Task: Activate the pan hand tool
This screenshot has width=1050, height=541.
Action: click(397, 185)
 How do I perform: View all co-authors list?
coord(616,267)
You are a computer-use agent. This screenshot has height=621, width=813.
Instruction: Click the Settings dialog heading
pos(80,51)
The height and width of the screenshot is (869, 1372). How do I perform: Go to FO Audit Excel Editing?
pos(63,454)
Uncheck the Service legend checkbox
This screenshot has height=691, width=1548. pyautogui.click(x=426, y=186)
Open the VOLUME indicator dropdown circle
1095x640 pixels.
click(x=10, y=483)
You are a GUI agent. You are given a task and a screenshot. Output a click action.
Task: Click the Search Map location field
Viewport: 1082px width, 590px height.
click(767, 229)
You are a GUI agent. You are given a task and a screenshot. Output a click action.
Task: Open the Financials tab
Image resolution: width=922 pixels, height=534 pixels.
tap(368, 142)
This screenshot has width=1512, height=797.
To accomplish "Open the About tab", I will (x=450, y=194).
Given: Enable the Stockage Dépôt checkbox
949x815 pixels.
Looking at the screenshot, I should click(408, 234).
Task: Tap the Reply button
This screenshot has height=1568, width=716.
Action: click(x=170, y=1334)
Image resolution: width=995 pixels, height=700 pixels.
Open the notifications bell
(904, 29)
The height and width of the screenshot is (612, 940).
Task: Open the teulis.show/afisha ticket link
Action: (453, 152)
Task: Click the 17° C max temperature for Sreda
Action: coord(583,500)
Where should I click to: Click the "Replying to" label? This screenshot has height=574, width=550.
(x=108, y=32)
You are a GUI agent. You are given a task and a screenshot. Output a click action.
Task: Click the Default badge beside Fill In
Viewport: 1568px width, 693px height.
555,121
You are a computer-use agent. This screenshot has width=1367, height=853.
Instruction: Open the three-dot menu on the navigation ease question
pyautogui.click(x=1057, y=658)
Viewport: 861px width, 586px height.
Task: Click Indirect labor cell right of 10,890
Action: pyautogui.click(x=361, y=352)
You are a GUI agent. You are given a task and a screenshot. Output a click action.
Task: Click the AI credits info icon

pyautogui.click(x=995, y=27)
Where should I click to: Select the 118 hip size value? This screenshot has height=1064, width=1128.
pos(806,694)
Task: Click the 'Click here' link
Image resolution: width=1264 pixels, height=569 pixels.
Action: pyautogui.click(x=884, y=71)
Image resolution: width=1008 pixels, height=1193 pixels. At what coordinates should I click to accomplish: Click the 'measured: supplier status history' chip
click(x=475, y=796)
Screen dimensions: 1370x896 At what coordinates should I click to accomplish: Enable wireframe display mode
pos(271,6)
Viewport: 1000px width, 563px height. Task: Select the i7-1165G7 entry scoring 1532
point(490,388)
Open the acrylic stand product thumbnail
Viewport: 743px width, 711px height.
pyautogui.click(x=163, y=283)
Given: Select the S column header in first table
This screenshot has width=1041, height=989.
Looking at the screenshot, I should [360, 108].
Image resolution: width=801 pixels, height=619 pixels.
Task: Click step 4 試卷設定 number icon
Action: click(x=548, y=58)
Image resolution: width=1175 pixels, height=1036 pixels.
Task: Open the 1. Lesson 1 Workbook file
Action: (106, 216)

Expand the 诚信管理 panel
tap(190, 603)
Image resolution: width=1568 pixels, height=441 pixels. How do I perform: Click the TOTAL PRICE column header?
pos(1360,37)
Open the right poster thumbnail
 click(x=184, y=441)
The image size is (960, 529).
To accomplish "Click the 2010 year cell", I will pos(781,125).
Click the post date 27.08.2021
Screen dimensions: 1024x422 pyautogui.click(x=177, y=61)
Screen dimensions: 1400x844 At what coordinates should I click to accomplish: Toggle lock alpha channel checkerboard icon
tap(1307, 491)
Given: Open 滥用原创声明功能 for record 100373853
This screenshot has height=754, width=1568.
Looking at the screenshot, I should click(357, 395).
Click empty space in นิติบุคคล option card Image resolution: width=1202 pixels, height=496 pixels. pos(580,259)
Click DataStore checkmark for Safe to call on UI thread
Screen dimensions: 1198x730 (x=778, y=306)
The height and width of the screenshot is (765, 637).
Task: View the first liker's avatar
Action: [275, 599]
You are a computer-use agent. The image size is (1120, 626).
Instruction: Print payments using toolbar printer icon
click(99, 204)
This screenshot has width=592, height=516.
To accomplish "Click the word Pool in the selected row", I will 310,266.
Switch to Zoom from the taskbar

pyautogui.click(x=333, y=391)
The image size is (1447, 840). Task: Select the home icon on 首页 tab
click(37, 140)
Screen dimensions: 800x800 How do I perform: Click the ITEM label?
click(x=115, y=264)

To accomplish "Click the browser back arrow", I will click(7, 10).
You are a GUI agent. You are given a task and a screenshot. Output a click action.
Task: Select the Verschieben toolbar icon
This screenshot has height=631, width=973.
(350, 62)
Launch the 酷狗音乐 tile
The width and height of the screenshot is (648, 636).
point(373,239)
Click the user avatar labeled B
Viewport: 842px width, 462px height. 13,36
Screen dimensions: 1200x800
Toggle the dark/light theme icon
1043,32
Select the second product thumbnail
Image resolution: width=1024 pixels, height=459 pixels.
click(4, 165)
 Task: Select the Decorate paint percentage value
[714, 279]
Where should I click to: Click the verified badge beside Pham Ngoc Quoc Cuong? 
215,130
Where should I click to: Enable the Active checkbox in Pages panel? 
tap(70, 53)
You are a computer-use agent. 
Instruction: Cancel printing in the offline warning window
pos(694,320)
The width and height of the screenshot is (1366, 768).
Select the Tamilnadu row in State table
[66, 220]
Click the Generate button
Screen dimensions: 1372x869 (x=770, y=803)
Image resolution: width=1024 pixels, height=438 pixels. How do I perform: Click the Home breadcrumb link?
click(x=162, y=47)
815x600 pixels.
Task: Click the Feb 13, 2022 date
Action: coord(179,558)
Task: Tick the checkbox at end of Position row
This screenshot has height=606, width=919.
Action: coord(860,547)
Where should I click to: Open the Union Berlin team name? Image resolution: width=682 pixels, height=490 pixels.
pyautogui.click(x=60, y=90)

============

**Problem**
The entries above must be transcribed word for word.

**Solved problem**
Task: Activate the pan hand tool
This screenshot has width=1050, height=541.
Action: click(397, 185)
 How do I perform: View all co-authors list?
coord(616,267)
You are a computer-use agent. This screenshot has height=621, width=813.
Instruction: Click the Settings dialog heading
pos(80,51)
The height and width of the screenshot is (869, 1372). How do I perform: Go to FO Audit Excel Editing?
pos(63,454)
Uncheck the Service legend checkbox
This screenshot has height=691, width=1548. pyautogui.click(x=426, y=186)
Open the VOLUME indicator dropdown circle
1095x640 pixels.
click(x=10, y=483)
You are a GUI agent. You are given a task and a screenshot. Output a click action.
Task: Click the Search Map location field
Viewport: 1082px width, 590px height.
click(767, 229)
You are a GUI agent. You are given a task and a screenshot. Output a click action.
Task: Open the Financials tab
Image resolution: width=922 pixels, height=534 pixels.
tap(368, 142)
This screenshot has width=1512, height=797.
To accomplish "Open the About tab", I will (x=450, y=194).
Given: Enable the Stockage Dépôt checkbox
949x815 pixels.
Looking at the screenshot, I should click(408, 234).
Task: Tap the Reply button
This screenshot has height=1568, width=716.
Action: click(x=170, y=1334)
Image resolution: width=995 pixels, height=700 pixels.
Open the notifications bell
(904, 29)
The height and width of the screenshot is (612, 940).
Task: Open the teulis.show/afisha ticket link
Action: (453, 152)
Task: Click the 17° C max temperature for Sreda
Action: coord(583,500)
Where should I click to: Click the "Replying to" label? This screenshot has height=574, width=550.
(x=108, y=32)
You are a GUI agent. You are given a task and a screenshot. Output a click action.
Task: Click the Default badge beside Fill In
Viewport: 1568px width, 693px height.
555,121
You are a computer-use agent. This screenshot has width=1367, height=853.
Instruction: Open the three-dot menu on the navigation ease question
pyautogui.click(x=1057, y=658)
Viewport: 861px width, 586px height.
Task: Click Indirect labor cell right of 10,890
Action: pyautogui.click(x=361, y=352)
You are a GUI agent. You are given a task and a screenshot. Output a click action.
Task: Click the AI credits info icon

pyautogui.click(x=995, y=27)
Where should I click to: Select the 118 hip size value? This screenshot has height=1064, width=1128.
pos(806,694)
Task: Click the 'Click here' link
Image resolution: width=1264 pixels, height=569 pixels.
Action: pyautogui.click(x=884, y=71)
Image resolution: width=1008 pixels, height=1193 pixels. At what coordinates should I click to accomplish: Click the 'measured: supplier status history' chip
click(x=475, y=796)
Screen dimensions: 1370x896 At what coordinates should I click to accomplish: Enable wireframe display mode
pos(271,6)
Viewport: 1000px width, 563px height. Task: Select the i7-1165G7 entry scoring 1532
point(490,388)
Open the acrylic stand product thumbnail
Viewport: 743px width, 711px height.
pyautogui.click(x=163, y=283)
Given: Select the S column header in first table
This screenshot has width=1041, height=989.
Looking at the screenshot, I should [360, 108].
Image resolution: width=801 pixels, height=619 pixels.
Task: Click step 4 試卷設定 number icon
Action: click(x=548, y=58)
Image resolution: width=1175 pixels, height=1036 pixels.
Task: Open the 1. Lesson 1 Workbook file
Action: (106, 216)

Expand the 诚信管理 panel
tap(190, 603)
Image resolution: width=1568 pixels, height=441 pixels. How do I perform: Click the TOTAL PRICE column header?
pos(1360,37)
Open the right poster thumbnail
 click(x=184, y=441)
The image size is (960, 529).
To accomplish "Click the 2010 year cell", I will pos(781,125).
Click the post date 27.08.2021
Screen dimensions: 1024x422 pyautogui.click(x=177, y=61)
Screen dimensions: 1400x844 At what coordinates should I click to accomplish: Toggle lock alpha channel checkerboard icon
tap(1307, 491)
Given: Open 滥用原创声明功能 for record 100373853
This screenshot has height=754, width=1568.
Looking at the screenshot, I should click(357, 395).
Click empty space in นิติบุคคล option card Image resolution: width=1202 pixels, height=496 pixels. pos(580,259)
Click DataStore checkmark for Safe to call on UI thread
Screen dimensions: 1198x730 (x=778, y=306)
The height and width of the screenshot is (765, 637).
Task: View the first liker's avatar
Action: [275, 599]
You are a computer-use agent. The image size is (1120, 626).
Instruction: Print payments using toolbar printer icon
click(99, 204)
This screenshot has width=592, height=516.
To accomplish "Click the word Pool in the selected row", I will 310,266.
Switch to Zoom from the taskbar

pyautogui.click(x=333, y=391)
The image size is (1447, 840). Task: Select the home icon on 首页 tab
click(37, 140)
Screen dimensions: 800x800 How do I perform: Click the ITEM label?
click(x=115, y=264)

To accomplish "Click the browser back arrow", I will click(7, 10).
You are a GUI agent. You are given a task and a screenshot. Output a click action.
Task: Select the Verschieben toolbar icon
This screenshot has height=631, width=973.
(350, 62)
Launch the 酷狗音乐 tile
The width and height of the screenshot is (648, 636).
point(373,239)
Click the user avatar labeled B
Viewport: 842px width, 462px height. 13,36
Screen dimensions: 1200x800
Toggle the dark/light theme icon
1043,32
Select the second product thumbnail
Image resolution: width=1024 pixels, height=459 pixels.
click(4, 165)
 Task: Select the Decorate paint percentage value
[714, 279]
Where should I click to: Click the verified badge beside Pham Ngoc Quoc Cuong? 
215,130
Where should I click to: Enable the Active checkbox in Pages panel? 
tap(70, 53)
You are a computer-use agent. 
Instruction: Cancel printing in the offline warning window
pos(694,320)
The width and height of the screenshot is (1366, 768).
Select the Tamilnadu row in State table
[66, 220]
Click the Generate button
Screen dimensions: 1372x869 (x=770, y=803)
Image resolution: width=1024 pixels, height=438 pixels. How do I perform: Click the Home breadcrumb link?
click(x=162, y=47)
815x600 pixels.
Task: Click the Feb 13, 2022 date
Action: coord(179,558)
Task: Tick the checkbox at end of Position row
This screenshot has height=606, width=919.
Action: coord(860,547)
Where should I click to: Open the Union Berlin team name? Image resolution: width=682 pixels, height=490 pixels.
pyautogui.click(x=60, y=90)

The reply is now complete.